Boot from RAID of an ASUS PRO WS X570-ACE

It should basically work

PDF

The homeserver received a major upgrade to do more tasks. I chose an ASUS PRO WS X570-ACE as its mainboard. It provides sufficient bandwidth especially PCIe lanes. In addition to a true RAID controller I want to use the mainboard's RAID controller, too. Rumors had it that this should be bootable even from the two available NVMe slots. The proof of the pudding is in the eating.

Mounting was easy. The previous case Antek NSK4100 had very little space left for the CPU cooler. I replaced it with a Nanoxia Deep Silence 5 Rev. B. I also exchanged RAM with ECC modules. A hardware raid controller – LSI MegaRAID – was added, too. To make the mainboard boot I also plugged in the smallest passively cooled graphics card I could find. Powering up and going through the BIOS options I was quite optimistic. All extensions as well as the MegaRAID controller could be configured. Also the mainboard's RAID controller showed up.

I focused on the mainboard RAID controller. The MegaRAID will take some time, not only to get configured but especially to prepare the RAID 6. So I had to prepare a RAID 1 for two SSDs. Each drive is connected to one SATA port. The controller correctly recognized both drives. I chose the RAID type and selected the drives. That was all.

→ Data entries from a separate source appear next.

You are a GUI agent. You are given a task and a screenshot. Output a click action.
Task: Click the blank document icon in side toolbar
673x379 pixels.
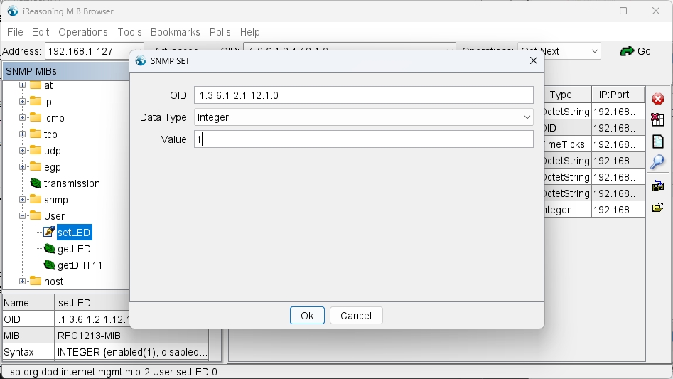click(x=657, y=141)
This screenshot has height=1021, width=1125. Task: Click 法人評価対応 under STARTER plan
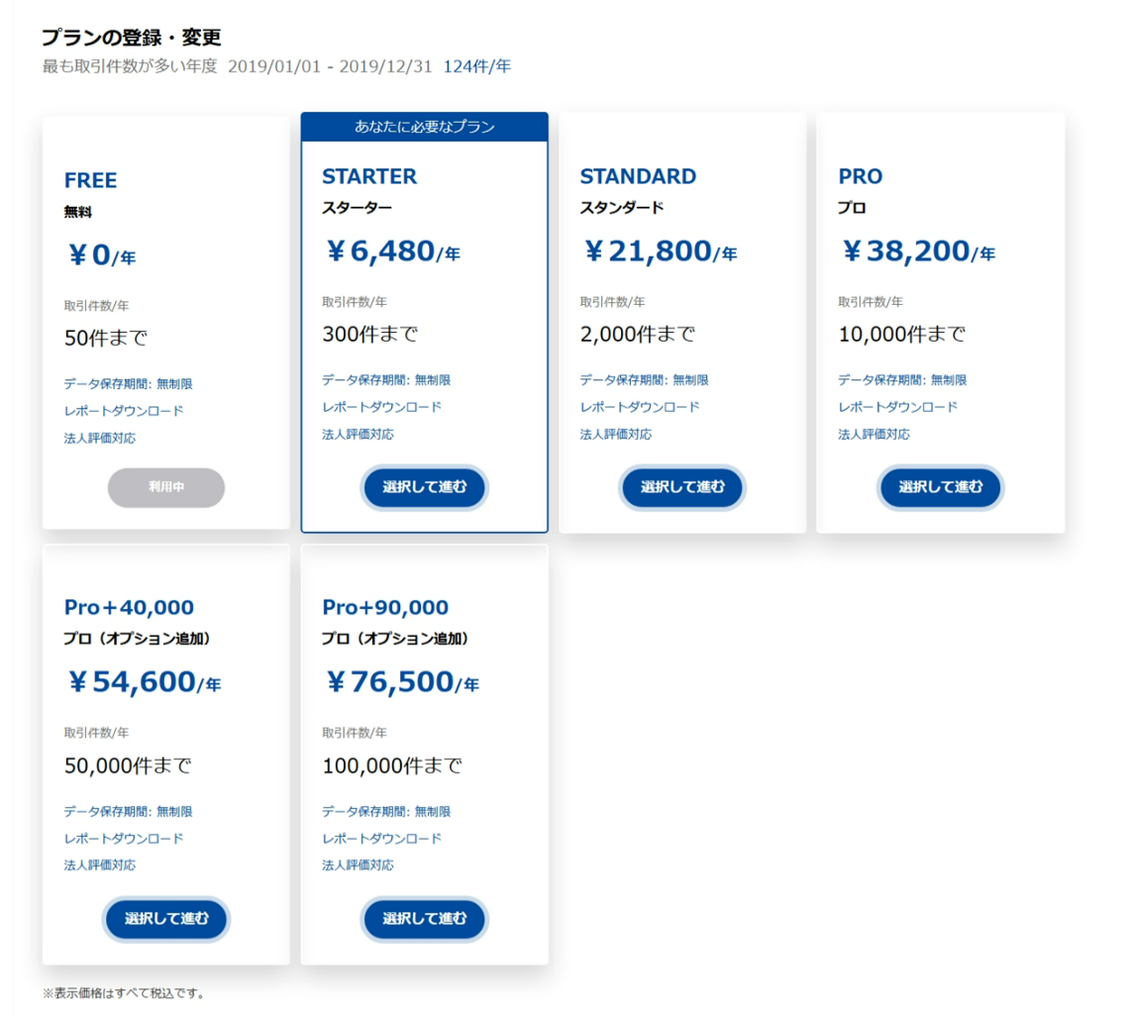358,434
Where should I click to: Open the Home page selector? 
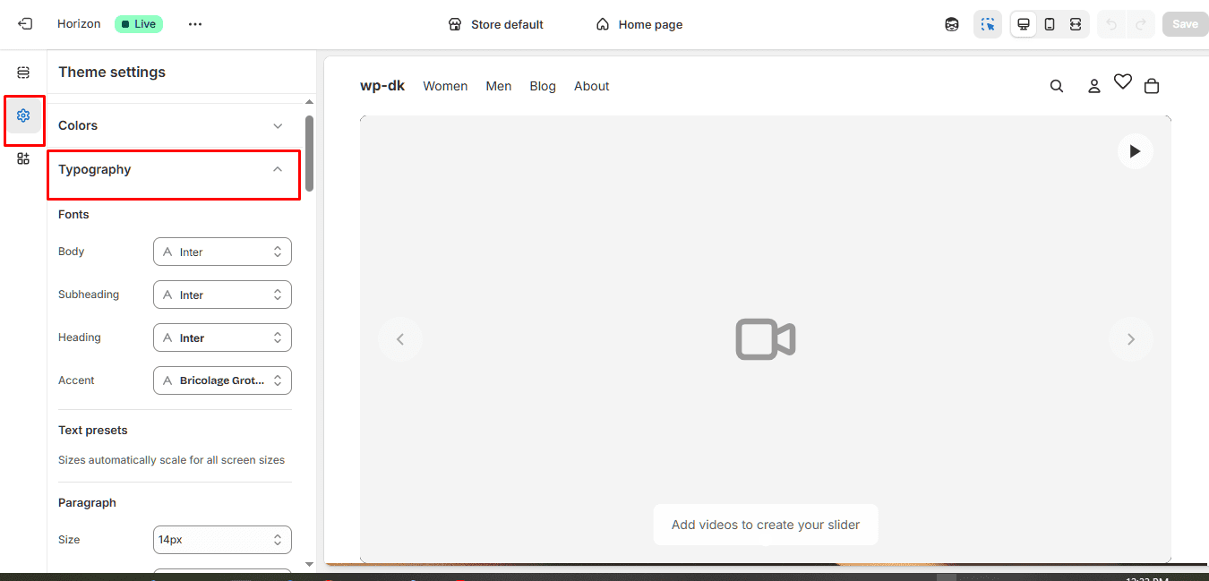coord(639,24)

Sometimes such a configuration happens in two parts separated by a restart. Therefore I restarted the computer but nothing changed. To save much time experimenting I opened the manual to read about the RAID controller configuration. But there was not much to learn. The manual mentioned a few easy steps. But nothing was written about formatting.

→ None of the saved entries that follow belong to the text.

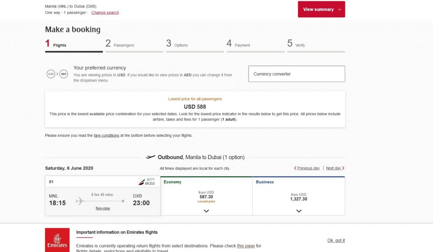This screenshot has height=252, width=433.
Task: Open the fare conditions link
Action: click(x=106, y=135)
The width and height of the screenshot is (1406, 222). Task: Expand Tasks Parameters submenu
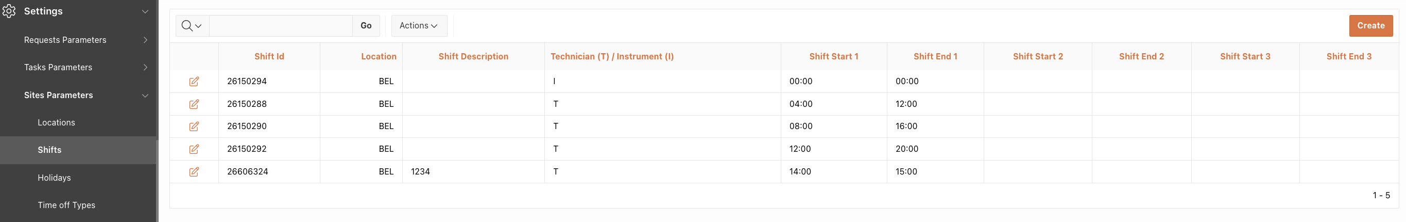tap(145, 67)
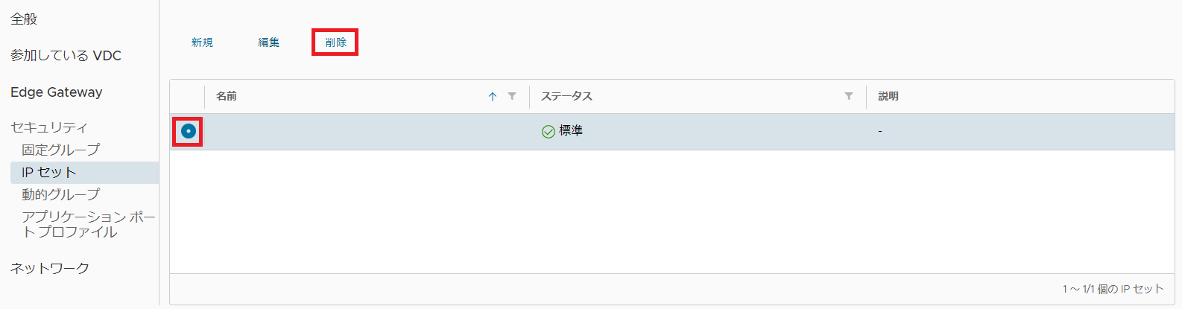This screenshot has width=1182, height=309.
Task: Go to 参加している VDC
Action: 66,55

Next source was the Internet. The server runs Gentoo Linux so there are sufficient degrees of freedom but there are no drivers anymore for an AMD RAID controller. This was already written down in 2017 in many forums. I am familiar with this situation for many different types of hardware. Either it is supported right away take the first search result. Or it runs only with limitations or not at all. So I had to abandon the idea of a hardware RAID 1 and instead switched to a classic software variant.

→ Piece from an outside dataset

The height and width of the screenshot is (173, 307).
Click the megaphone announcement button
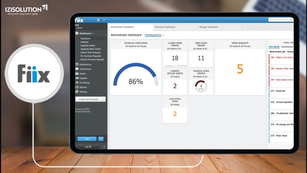pos(101,139)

I already know that this makes booting a bit more challenging. Doing this without UEFI is not an option. A signed kernel is very important. But luckily UEFI cannot boot from a software RAID especially not the linux variant. A hardware RAID is offered as a single drive by the BIOS. Instead a structure of two independant disks doesn't mean anything to UEFI. Thus a software RAID is something completely different:

My first attempt was to partition both drives for complete usage. A single partition spans the entire drive. This has to be broken into logic volumes using LVM. This renders the UEFI system partition unusable. The ASUS board does not recognize it. With my experience in partitioning Linux systems I tried the following with no success:

It is very likely a general issue with ASUS boards no matter the partition layout. A software RAID with a single partition containing logical volumes cannot be booted. The ESP will not be recognized. The only option left is to break the ESP out of the logical volumes. It has to be before the remaining partition(s). This leads to the final structure of two identical ESPs. One on each drive. The remaing space is a LVM structure containing logical volumes forming the RAID array. Now the expert concludes: booting from the hardware RAID failed. All others keep in mind the boot partition must be synchronized with a script. If this is not done regularly the loss of one disk risks being able to boot the entire system.

Finally initramfs must be packed with modules and helpers for LVM, software RAID (mdadm) and LUKS. Kernel has to be parameterized with dolvm domdadm and matching parameters keymap=de cryptroot=UUID=.... The keymap is essential to correctly type the password with special characters. I leave the framebuffer/ VGA modue untouched. Since it is a server it can happily live forever taking over UEFIs framebuffer.